Hey, health care journalists! It’s time to prep your story pitches for Undark magazine.
David Corcoran, Undark’s senior editor, will be one of about two dozen editors participating in the Freelance PitchFest at the annual Association of Health Care Journalists conference in Orlando, Florida, on Friday, April 21, from 1:40 to 3:50 p.m. Eastern time. On March 31, at 1 p.m. Eastern, he’ll also take part in a pre-conference live webcast for AHCJ members, “Mastering the Art of the Pitch.”
While you’re at the conference, stay through Saturday, April 22, to hear Lauren M. Whaley (Knight Science Journalism Fellow 2016-17) speak on a panel about how to “stay the course in a sea of patient activism” (#ahcjpatientactivism).
Corcoran is a veteran of the pitchfest, a kind of journalistic speed date in which freelancers are given seven minutes to present one or more story ideas to an editor, who then gives them feedback in real time. He participated in at least half a dozen such sessions at AHCJ and other conferences during his tenure as editor of Science Times, The New York Times’s weekly science section.

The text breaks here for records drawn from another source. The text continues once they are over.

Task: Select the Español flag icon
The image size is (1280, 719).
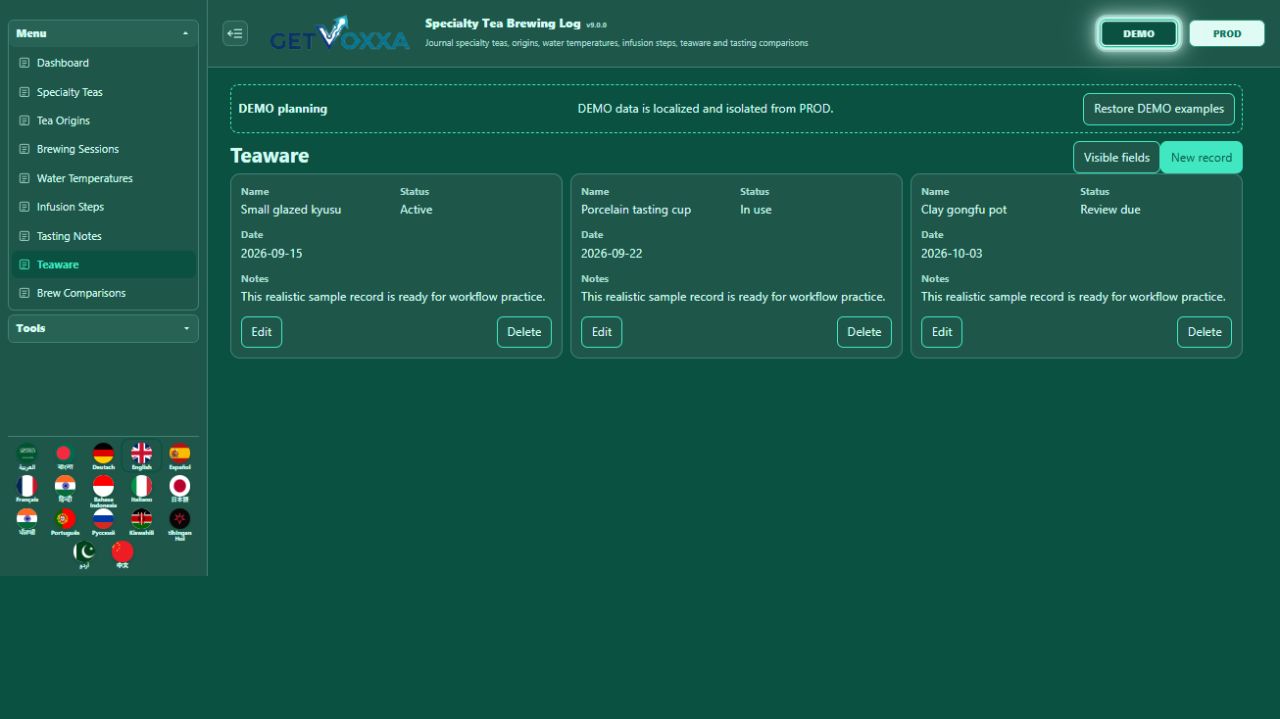Action: coord(179,456)
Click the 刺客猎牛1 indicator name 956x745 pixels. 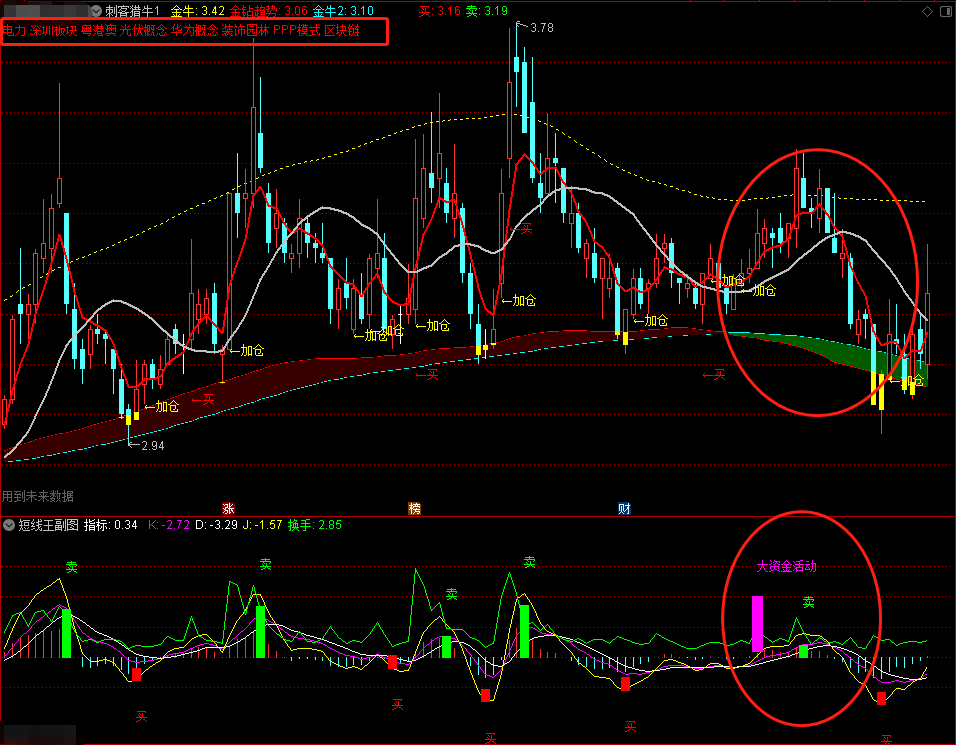point(133,11)
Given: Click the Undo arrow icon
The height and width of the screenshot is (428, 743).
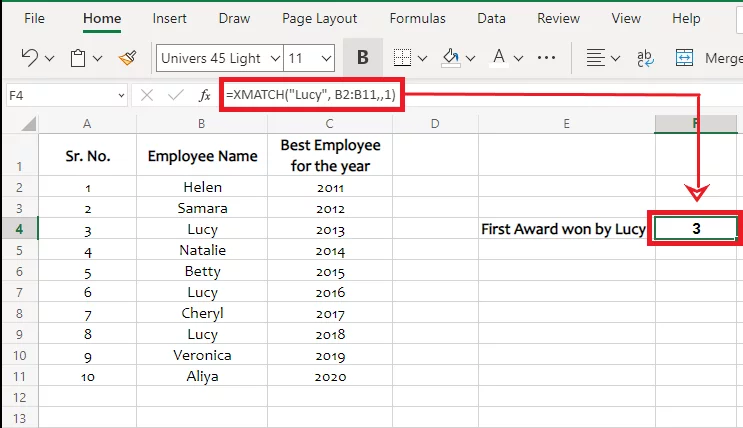Looking at the screenshot, I should point(29,58).
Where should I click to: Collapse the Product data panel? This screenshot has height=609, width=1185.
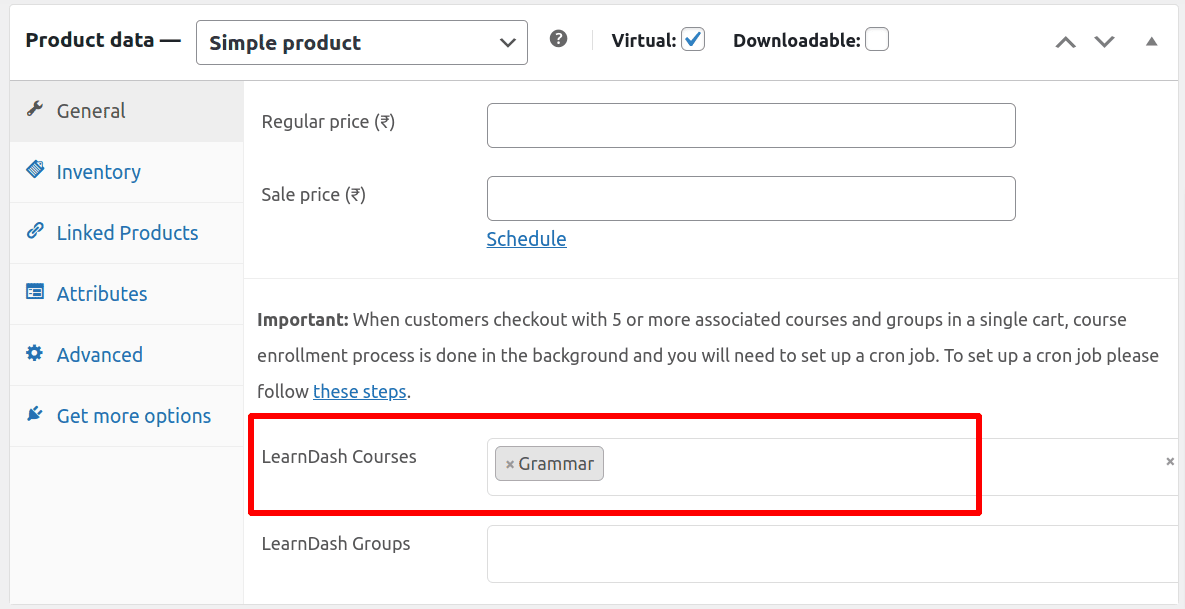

He has this advice for prospective pitchers:
Don’t expect a definitive yes or no during your seven-minute session. Pitch your story or stories in person, then follow up by email. And you can leave the résumés at home; briefly tell the editor about your qualifications, but attach the CV to your email pitch — along with at least two references.
Even if he likes the idea, “I’m not going to green-light anything without getting references,” said Corcoran, who is also associate director of the the Knight Science Journalism Program at MIT.
A few other suggestions:
- Read Undark. This may be obvious, but Corcoran has been at pitchfests where the journalist clearly had no idea what his publication was about. “Undark is an online magazine devoted to the intersection of science and society, so we like pitches about public health, about climate change, about things that affect people in the public realm,” he said. “We’re not so interested in scientific breakthroughs.”
- Think 1,000 to 2,000 words. Undark runs a monthly long-form feature of 5,000 words or more, but its “bread and butter” is the shorter feature.
- Get right to it. Seven minutes isn’t that long.
- And whether you’re at the conference or not, the way to pitch Undark is to go to undark.org, scroll to the bottom of the homepage, and click the “Submissions” button in the lower left.
To participate in the March 31 webcast, you must be an AHCJ member. For the pitchfest, you must be registered for the conference. Online sign-ups end at 1 p.m. EDT on March 28. You can also sign up in person from 3 p.m. on April 19 through 3 p.m. on April 20.
In her panel discussion, from 4:40 to 6 p.m. on April 22, Whaley will address how to cover forces behind non-evidence-based ideas without resorting to false equivalence. Whaley is a California-based multimedia journalist covering mental illness, perinatal care, health disparities, and public health issues.